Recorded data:
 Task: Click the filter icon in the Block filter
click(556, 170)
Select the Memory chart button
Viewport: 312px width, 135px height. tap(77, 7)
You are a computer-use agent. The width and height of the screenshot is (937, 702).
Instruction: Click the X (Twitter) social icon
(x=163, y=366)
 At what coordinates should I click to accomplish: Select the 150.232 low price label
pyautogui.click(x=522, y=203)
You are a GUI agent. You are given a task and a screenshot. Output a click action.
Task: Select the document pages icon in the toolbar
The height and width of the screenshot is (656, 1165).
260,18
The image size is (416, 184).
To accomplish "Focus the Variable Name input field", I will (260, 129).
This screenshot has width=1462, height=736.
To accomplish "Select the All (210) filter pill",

> _TASK GOAL_:
Using the same words as the original, repeat the records above.

> _TASK RESULT_:
 Task: Click the filter icon in the Block filter
click(556, 170)
Select the Memory chart button
Viewport: 312px width, 135px height. tap(77, 7)
You are a computer-use agent. The width and height of the screenshot is (937, 702).
Instruction: Click the X (Twitter) social icon
(x=163, y=366)
 At what coordinates should I click to accomplish: Select the 150.232 low price label
pyautogui.click(x=522, y=203)
You are a GUI agent. You are given a task and a screenshot. Output a click action.
Task: Select the document pages icon in the toolbar
The height and width of the screenshot is (656, 1165).
260,18
The image size is (416, 184).
To accomplish "Focus the Variable Name input field", I will (260, 129).
This screenshot has width=1462, height=736.
To accomplish "Select the All (210) filter pill",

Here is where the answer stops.